Back To BlogsBy: Pauldurai Shanmugam – With 25+ years in embedded product design across defence, automotive, and MedTech, Paul specializes in safety-critical hardware and standards-driven compliance for autonomous mobile robots.
In an increasingly automated world, it’s easy to marvel at what robots can accomplish—but harder to appreciate the systems that keep them safe when things go wrong.
At Ati Motors, we recognize a fundamental axiom in engineering : no system is immune to failure. The real question is not if something will fail, but how well the system responds when it does.
To address this, Ati AMRs are engineered around three safety pillars:
- Fail-safe design
- Redundant systems, and
- Resilient engineering.
1. Fail-Safe Design: Safety by Default
A fail-safe system ensures that any fault automatically leads to a safe state rather than a hazardous one. Imagine an AMR transporting materials across a production floor. If its primary LiDAR sensor loses function, its perception is instantly compromised. A collision could damage property or endanger people.

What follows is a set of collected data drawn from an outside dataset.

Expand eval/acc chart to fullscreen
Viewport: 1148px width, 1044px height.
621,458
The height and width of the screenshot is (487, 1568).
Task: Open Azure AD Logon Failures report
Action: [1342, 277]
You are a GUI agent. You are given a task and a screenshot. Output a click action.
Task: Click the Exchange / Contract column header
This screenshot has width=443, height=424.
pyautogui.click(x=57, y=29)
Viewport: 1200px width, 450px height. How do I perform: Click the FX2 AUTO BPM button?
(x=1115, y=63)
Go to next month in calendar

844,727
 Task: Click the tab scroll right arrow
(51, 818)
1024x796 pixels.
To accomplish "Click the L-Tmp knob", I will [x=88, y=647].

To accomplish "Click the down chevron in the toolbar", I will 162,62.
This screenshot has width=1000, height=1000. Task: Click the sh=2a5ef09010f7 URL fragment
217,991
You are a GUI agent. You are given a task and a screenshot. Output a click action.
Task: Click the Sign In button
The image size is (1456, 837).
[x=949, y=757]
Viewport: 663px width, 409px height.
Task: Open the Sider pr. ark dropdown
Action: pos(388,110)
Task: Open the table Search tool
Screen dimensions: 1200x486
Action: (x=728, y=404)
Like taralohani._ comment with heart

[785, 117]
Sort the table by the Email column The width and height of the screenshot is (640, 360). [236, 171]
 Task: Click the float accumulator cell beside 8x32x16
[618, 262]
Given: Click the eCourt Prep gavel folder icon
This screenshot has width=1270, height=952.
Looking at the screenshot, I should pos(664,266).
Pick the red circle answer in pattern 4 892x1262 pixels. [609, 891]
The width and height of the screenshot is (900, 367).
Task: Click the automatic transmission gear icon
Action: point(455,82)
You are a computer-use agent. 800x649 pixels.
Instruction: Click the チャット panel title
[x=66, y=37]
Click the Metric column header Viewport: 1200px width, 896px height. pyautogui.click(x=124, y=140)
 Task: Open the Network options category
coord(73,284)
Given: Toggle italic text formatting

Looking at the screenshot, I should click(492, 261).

Fail-safe design ensures that the robot’s control logic defaults to safety, not continuation:
- Sensor failure: The AMR halts movement until perception is restored or an operator intervenes.
- Communication loss: The robot stops and waits for reconnection or manual clearance.
- Controller fault: Drive motors enter a Safe Torque Off (STO) state to prevent unintended motion.
Safety actions always take precedence over productivity — a core design principle across all our systems.
How STO Circuits Work
Safe Torque Off (STO) is a hardware safety function that removes electrical power from motor windings without physically disconnecting the main supply. STO ensures the motor cannot generate torque—even if a control signal malfunctions—preventing unexpected motion while maintaining safe energy isolation. This is a foundational element in safety-rated motor drives compliant with IEC 61800-5-2.
2. Redundant Systems: No Single Point of Failure
Redundancy ensures that when one component fails, another immediately takes over critical functions. Ati AMRs incorporate multiple overlapping protection layers:
- Multi-sensor fusion for high redundancy: LiDARs, bump sensors, and cameras cover overlapping fields of view.
- Emergency Stop (E-Stop): Physical stop buttons and remote stop features allow human operators to intervene immediately.
- Controlled braking: The system transitions to passive braking or STO when electrical or communication faults occur.
- Standards compliance: Safety architecture follows international standards such as ISO 3691-4 and IEC 61508.
What ISO 3691-4 Covers
ISO 3691-4 defines functional-safety requirements for driverless industrial trucks and AMRs, including:
– Safe motion control and braking
– Detection-zone configuration
– Manual and automatic emergency-stop behaviour
– System validation and risk assessment
It is the global reference standard for AMR safety design and testing.
3. Resilient Engineering: Built to Recover
Resilience extends beyond redundancy; it ensures continuity under stress and controlled recovery after disturbances. Ati’s engineering framework builds resilience through:
- Rigorous validation: Components are tested for thermal, vibration, and electrical endurance.
- Fault-tolerant software: The control stack anticipates errors and executes controlled fallback routines.
- Continuous diagnostics: Real-time monitoring detects anomalies and activates the robot to safe operating modes.
- Predictive maintenance: Forecasting analytics identify signs of component wear and alert maintenance teams before a failure occurs.
Predictive Maintenance in AMRs
Modern AMRs leverage telemetry data, motor current profiles, battery impedance, and wheel slip ratios to predict mechanical wear or impending sensor drift. Early detection allows scheduled servicing, minimizing unplanned downtime and improving fleet reliability.
Safety and Innovation: Two Sides of The Same Coin
Safety should be an enabler in the world of AMRs— is not a constraint. Innovation in robotics is not always to avoid faults but about ensuring that every fault ends safely. Every circuit, algorithm, and mechanical interface needs to be built around the premise that performance and safety reinforce each other.
Through fail-safe design, redundancy, and resilience, Ati AMRs strive to transform potential chaos into controlled calmness—making every AMR a trusted co-worker in dynamic industrial environments.